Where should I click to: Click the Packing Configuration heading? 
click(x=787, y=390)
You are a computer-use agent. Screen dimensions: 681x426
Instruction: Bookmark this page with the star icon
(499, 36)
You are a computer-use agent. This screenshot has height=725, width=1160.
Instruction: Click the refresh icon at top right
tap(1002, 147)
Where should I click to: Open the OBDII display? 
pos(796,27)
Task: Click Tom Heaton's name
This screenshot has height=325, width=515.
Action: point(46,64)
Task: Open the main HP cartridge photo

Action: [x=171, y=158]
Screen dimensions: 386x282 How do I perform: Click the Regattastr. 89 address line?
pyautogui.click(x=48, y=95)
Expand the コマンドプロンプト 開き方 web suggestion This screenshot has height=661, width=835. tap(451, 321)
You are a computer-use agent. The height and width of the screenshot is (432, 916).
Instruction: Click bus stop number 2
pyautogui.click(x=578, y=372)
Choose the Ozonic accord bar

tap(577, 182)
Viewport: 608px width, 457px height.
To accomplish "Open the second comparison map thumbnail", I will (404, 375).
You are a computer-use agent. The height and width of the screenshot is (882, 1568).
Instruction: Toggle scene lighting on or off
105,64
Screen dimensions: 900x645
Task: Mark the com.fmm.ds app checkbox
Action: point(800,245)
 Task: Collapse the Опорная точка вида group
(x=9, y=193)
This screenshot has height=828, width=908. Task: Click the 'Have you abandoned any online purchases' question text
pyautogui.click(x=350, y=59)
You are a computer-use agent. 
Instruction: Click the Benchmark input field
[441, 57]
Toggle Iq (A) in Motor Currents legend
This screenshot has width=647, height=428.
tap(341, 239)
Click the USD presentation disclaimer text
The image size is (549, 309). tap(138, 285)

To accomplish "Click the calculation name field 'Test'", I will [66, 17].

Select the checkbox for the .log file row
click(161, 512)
-.-.-
Could you write out again every line, starting with the one that contains "You are a computer-use agent. Screen" and going on through the one that contains "Action: [x=171, y=158]", offsetting each coordinate in the answers by adding 97 and leaving everything else as it is?

You are a computer-use agent. Screen dimensions: 681x426
Instruction: Bookmark this page with the star icon
(596, 133)
You are a computer-use agent. This screenshot has height=725, width=1160.
Instruction: Click the refresh icon at top right
tap(1099, 244)
Where should I click to: Open the OBDII display? 
pos(893,124)
Task: Click Tom Heaton's name
This screenshot has height=325, width=515.
Action: point(143,161)
Task: Open the main HP cartridge photo

Action: [x=268, y=255]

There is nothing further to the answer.